You're over a hundred times more likely to be in the second group.

To begin...

Christ, don't ever, ever, drink whisky the same day you were under a general anesthetic. Beside the fact that you'll get absolutely fucked up to the point where rivita dipped in mayonnaise seems like fine dining – it also gives you one motherfucking head raping headache in the morning.

Anyway, during that little escapade last night I started this blog. I tried to write a post explaining the name but, being in the state I was in, what I wrote was gibberish. Half sentences. Sentences that moved to the next before they were finished. Using the word cunt so frequently it started to act like some sort of weird grammatical metronome.

Just a mess really.

Then I changed the blog's name.

So, for my first post I'll tell you why I started this blog and what I plan to write about.

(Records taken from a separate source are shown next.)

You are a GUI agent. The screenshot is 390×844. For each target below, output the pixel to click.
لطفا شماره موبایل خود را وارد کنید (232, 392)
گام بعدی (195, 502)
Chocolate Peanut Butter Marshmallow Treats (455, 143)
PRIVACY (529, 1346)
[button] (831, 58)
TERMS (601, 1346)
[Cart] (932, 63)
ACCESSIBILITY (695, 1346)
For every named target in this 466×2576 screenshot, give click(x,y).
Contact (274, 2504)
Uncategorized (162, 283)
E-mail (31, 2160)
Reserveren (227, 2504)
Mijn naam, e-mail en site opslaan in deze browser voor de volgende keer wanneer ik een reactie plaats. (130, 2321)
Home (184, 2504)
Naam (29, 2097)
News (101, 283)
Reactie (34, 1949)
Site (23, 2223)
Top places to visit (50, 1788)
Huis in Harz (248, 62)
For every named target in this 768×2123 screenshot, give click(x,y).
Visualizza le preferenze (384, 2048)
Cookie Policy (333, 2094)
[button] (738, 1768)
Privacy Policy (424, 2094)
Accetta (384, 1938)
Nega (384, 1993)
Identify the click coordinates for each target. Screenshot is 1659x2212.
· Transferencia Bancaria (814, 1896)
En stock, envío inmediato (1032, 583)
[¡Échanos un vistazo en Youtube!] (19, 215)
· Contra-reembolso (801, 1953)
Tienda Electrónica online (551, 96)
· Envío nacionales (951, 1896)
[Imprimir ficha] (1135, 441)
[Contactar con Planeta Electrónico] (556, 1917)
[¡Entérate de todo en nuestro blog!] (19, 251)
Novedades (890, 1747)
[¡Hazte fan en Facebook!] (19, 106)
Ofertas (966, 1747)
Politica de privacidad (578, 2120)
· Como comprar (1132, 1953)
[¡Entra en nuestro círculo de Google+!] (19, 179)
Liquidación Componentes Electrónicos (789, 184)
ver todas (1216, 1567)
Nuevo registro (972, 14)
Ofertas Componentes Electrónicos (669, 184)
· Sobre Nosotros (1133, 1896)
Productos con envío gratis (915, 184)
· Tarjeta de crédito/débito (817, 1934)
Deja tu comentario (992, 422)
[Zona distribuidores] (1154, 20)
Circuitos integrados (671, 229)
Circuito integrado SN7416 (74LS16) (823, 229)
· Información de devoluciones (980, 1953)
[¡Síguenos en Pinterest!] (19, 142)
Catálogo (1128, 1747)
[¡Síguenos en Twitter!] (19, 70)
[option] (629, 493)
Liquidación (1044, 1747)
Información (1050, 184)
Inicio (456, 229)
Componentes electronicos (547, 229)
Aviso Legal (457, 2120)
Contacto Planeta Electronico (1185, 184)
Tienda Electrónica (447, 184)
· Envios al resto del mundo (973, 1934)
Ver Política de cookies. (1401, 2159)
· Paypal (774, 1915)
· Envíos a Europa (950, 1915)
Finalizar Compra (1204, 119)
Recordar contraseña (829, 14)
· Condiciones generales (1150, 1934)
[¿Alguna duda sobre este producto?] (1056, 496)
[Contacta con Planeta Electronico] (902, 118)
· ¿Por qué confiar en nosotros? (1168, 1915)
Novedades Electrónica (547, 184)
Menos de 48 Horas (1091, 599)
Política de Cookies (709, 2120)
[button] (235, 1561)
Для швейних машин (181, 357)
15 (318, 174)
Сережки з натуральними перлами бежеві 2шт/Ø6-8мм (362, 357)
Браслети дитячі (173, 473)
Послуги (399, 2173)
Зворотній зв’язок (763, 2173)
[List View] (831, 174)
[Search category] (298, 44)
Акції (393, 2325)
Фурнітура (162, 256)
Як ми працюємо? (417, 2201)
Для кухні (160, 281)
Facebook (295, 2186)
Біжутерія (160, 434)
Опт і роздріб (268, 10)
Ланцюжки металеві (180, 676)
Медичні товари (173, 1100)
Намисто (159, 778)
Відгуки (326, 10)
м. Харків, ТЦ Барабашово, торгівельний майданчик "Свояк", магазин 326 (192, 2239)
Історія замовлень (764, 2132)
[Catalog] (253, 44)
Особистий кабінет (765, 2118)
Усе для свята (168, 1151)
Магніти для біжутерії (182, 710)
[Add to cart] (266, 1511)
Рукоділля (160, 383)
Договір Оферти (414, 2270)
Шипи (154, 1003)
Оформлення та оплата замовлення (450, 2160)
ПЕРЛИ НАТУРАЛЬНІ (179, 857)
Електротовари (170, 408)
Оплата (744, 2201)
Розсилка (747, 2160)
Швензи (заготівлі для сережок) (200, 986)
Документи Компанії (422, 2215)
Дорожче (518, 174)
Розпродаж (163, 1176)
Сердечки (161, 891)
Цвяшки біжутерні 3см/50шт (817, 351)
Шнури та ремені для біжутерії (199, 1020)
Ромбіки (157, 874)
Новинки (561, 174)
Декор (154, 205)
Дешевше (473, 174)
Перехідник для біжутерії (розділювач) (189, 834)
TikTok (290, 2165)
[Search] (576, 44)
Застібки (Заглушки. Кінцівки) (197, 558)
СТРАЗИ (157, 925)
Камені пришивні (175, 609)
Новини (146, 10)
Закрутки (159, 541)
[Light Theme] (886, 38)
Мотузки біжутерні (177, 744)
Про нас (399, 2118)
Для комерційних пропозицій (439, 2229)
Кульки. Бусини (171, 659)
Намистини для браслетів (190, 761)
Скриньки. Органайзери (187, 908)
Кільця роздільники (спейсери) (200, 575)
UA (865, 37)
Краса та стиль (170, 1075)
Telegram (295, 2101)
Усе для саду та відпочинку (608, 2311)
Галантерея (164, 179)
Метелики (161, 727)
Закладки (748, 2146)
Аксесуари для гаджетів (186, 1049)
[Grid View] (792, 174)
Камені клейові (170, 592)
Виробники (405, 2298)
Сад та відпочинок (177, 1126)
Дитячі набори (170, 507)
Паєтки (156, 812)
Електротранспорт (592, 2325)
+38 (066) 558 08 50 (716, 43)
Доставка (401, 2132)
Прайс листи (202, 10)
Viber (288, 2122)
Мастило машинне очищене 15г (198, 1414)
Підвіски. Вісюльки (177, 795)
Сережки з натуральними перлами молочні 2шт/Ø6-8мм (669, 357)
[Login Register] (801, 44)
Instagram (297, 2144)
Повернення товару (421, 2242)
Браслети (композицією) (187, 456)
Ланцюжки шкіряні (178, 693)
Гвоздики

Seems a pretty vanilla way to kick things off.

I love to talk about what interests me. Who doesn't? But I find the things that really grab me don't grab other people the same way. Or at all. Also, I drink a lot. Because of this when I try to get people interested in what I'm interested in I tend to make little sense and get some facts and figures wrong. I hope with this blog I can get my point across with a bit more clarity and consistency.

So what interests me? Quantum physics and all Science really, Psychology, Video Games, Whisky and Whiskey (the former is Scotch while the latter Irish), some T.V., Medicine, Japan and it's culture, Photography, Probability...and a few other things.

I hope what I share here will interest whoever might end up reading it and I hope the blog will be more about the positive and less the venom spitting, ranting on a soap box type stuff which you find everywhere on the interweb.

I'll still manage to fit in a rant or two, I'm sure.